Ivan Pepeljnak’s makes an important point in his webinar on Cloud Computing Networking: as a customer, understand the QoS and SLA Guarantees that your public cloud provider offers. Whatever Tenant A does should not impact the performance of Tenant B. At a very minimum, there should be some guarantees on bandwidth, IO operations, and CPU cycles for every tenant. You don’t want to have the noisy neighbor who hogs up resources that leaves you no choice but to reboot your VM with the hope of getting reassigned to a physical server with less load. An AWS Small Instance is an example of an environment where you might encounter this scenario.
Recently I stumbled upon the blog of David Gee in the UK. He covered the Cavium acquisition of Xpliant as well as Broadcom’s announcement of the StrataXGS Tomahawk chipset less than two months later. The remarkable thing about both chipsets is that they are both capable of 3.2 Tbps and feature programmability, something which the Trident II (a 1.28 Tbps chipset) didn’t have. The Trident II is used on Cisco’s Nexus 9000, Juniper’s QFX5100, and HP’s 5930, to name a few switches. There had been great anticipation for the Trident II because it contains support for VXLAN, which the Trident did not. However, the most recent tunnel encapsulation protocol, Generic Network Virtualization Encapsulation (GENEVE), isn’t supported on Trident II. Well, with Tomahawk, as well as Xpliant, because of their programmable nature, they should, in theory.
Broadcom’s press announcement page contains an impressive array of quotes from vendors such as Brocade, Big Switch, Cumulus, HP, Juniper, Pica8, and VMware, to name a few. It remains to be seen what vendors will implement Xpliant.
Earlier this week, news broke out on SDNCentral about a new startup called SocketPlane that integrates Docker containers with Open vSwitch (OVS). Docker is one of the hottest areas in enterprise tech these days. At the OpenStack SV event last month, Mirantis CEO Adrian Ionel, said that Docker had had 20 million downloads in the past four months mainly due to its ease of use and its benefits to developers. He showed a screenshot of Google Trends with ‘Docker’ compared against ‘Virtualization’. That picture is recreated below.

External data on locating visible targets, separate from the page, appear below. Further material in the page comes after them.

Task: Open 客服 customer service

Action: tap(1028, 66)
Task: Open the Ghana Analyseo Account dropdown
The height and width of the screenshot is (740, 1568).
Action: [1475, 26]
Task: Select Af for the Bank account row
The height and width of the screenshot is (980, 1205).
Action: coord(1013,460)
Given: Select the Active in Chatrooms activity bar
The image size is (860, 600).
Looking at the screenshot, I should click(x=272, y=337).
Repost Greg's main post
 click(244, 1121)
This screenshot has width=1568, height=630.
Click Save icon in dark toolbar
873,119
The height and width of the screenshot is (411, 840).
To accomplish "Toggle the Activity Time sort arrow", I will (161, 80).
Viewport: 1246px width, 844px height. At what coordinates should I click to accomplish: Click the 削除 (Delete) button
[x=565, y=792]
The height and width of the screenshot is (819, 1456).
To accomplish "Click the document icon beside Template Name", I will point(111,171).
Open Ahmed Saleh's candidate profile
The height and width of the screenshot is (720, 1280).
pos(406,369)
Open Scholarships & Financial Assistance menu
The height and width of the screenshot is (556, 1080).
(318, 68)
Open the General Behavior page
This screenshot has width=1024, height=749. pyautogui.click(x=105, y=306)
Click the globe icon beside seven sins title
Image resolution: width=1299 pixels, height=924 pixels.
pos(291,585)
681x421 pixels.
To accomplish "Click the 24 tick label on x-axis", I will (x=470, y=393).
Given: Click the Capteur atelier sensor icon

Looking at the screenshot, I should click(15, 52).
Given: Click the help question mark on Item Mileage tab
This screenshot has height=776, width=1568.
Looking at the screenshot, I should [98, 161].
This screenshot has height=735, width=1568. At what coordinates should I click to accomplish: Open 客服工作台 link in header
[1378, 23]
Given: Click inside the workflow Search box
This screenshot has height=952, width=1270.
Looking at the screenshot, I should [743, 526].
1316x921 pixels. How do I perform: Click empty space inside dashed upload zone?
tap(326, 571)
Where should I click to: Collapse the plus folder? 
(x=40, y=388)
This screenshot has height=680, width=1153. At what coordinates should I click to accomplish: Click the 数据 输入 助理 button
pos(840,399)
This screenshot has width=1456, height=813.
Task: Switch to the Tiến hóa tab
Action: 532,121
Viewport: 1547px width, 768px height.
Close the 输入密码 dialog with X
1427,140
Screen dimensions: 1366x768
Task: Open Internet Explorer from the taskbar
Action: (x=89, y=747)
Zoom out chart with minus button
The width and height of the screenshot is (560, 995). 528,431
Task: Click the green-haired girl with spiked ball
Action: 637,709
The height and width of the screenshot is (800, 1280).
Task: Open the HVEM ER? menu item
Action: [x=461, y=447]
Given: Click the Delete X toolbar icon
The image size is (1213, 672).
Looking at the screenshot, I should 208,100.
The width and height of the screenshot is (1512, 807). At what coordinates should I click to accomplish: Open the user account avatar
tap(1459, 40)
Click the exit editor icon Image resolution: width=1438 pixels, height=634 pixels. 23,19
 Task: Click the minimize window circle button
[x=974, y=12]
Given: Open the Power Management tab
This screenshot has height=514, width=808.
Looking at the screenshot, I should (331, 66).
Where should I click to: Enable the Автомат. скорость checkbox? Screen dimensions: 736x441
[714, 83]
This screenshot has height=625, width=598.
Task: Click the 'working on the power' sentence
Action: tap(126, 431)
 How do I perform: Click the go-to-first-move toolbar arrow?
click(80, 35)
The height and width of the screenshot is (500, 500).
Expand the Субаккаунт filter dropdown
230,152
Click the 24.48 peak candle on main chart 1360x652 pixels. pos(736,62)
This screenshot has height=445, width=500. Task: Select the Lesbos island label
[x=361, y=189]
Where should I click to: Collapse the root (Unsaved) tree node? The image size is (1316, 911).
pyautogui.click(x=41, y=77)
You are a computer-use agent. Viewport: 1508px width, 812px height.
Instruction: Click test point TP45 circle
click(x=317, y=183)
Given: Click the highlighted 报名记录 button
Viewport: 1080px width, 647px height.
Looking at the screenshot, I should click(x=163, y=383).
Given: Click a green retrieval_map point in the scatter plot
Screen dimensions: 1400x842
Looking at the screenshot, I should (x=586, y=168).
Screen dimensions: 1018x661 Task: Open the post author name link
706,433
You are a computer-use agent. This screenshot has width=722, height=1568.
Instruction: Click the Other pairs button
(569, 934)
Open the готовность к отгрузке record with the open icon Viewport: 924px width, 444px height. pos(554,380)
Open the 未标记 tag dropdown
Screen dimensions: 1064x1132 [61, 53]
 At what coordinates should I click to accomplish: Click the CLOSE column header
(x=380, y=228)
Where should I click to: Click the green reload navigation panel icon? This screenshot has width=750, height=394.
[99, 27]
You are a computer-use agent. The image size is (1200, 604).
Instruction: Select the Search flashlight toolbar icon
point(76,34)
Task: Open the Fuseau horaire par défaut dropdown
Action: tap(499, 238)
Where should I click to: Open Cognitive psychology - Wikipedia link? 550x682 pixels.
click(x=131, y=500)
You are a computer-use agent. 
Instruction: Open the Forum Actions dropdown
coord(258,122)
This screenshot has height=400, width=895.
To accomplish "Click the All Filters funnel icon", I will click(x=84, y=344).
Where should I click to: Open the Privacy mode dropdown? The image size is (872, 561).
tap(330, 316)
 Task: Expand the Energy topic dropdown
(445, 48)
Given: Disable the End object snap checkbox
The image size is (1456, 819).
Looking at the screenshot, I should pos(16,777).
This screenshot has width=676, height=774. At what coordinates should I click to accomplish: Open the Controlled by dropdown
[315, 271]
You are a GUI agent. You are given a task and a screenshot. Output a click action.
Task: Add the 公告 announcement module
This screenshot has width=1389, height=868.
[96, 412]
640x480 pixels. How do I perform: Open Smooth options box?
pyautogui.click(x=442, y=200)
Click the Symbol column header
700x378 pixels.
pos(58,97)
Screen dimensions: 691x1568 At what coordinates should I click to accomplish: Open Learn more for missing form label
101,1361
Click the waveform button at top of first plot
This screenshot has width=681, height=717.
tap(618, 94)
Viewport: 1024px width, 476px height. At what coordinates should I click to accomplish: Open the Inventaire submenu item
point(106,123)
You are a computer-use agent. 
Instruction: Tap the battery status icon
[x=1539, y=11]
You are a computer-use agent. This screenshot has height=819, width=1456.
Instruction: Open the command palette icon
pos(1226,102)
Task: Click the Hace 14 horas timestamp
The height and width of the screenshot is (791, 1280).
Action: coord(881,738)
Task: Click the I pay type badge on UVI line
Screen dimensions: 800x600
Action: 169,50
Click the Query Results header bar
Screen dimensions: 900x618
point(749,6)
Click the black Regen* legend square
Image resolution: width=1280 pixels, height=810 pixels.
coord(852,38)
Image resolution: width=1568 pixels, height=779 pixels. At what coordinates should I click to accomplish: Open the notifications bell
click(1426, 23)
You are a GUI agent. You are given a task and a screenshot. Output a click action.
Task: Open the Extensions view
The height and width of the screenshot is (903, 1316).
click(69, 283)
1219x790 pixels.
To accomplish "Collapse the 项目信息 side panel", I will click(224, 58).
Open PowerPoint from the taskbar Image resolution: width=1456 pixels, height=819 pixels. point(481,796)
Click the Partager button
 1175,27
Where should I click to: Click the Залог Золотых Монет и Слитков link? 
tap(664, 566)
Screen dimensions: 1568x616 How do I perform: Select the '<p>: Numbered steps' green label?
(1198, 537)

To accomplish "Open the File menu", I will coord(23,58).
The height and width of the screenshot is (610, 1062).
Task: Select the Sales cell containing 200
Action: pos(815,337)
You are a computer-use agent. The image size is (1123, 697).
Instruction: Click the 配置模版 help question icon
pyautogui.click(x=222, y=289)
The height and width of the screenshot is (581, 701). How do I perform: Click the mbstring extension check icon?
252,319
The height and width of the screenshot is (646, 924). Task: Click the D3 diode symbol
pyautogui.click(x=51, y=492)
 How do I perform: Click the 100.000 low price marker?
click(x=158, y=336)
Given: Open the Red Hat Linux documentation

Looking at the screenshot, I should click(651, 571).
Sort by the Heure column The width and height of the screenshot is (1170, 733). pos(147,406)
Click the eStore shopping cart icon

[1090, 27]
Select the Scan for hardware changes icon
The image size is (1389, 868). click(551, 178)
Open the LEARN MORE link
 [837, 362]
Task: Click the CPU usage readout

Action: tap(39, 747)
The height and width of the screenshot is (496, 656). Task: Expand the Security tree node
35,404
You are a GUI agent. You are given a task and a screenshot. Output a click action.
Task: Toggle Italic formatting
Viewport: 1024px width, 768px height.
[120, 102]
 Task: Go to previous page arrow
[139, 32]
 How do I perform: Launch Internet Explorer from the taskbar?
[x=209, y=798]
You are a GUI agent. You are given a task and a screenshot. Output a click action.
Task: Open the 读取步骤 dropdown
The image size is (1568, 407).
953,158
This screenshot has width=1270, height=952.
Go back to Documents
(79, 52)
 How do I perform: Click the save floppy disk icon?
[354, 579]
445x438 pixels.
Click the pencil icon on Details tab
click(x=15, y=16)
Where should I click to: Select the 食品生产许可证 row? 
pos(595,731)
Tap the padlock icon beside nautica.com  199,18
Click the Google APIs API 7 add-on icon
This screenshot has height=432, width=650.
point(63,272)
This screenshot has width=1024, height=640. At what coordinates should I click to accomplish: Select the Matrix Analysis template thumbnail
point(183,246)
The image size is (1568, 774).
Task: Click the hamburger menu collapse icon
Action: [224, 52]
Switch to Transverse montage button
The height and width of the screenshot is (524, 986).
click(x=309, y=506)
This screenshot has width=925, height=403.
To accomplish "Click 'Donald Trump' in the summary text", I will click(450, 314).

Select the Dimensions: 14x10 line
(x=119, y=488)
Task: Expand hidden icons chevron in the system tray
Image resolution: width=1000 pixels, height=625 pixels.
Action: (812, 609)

One of the co-founders of SocketPlane is Brent Salisbury, who has a network engineering background in academia before joining Red Hat earlier this year. In recent years he got more involved in the Open Daylight (ODL) project and is arguably the most well known network engineer-turned-coder. His blog has a wealth of information on hands on guides for installing and integrating OVS, OpenStack, and ODL, which I’ve referred to frequently. Two other prominent contributors to ODL, Madhu Venugopal and Dave Tucker, are the other co-founders of SocketPlane.
I had listened to a Class C Block podcast on ODL in November 2013, in which Venugopal and Salisbury spoke at length of their involvement with the project. Definitely worth a listen if you have the time.
Recently, Big Switch Networks earned bragging rights as the first networking vendor to attain the OpenStack Compatible certification. To achieve this status, the requirements are different for hardware and software products. Big Switch demonstrated compatibility with both Nova and Neutron networking environments. There are more details on the Big Switch and Mirantis sites. Big Switch differentiates between the two environments as:
- In a Neutron implementation, the Big Cloud Fabric leverages the BSN ML2 Driver, enabling automation and orchestration of its bare metal, SDN-based Big Cloud Fabric with the OpenStack controller.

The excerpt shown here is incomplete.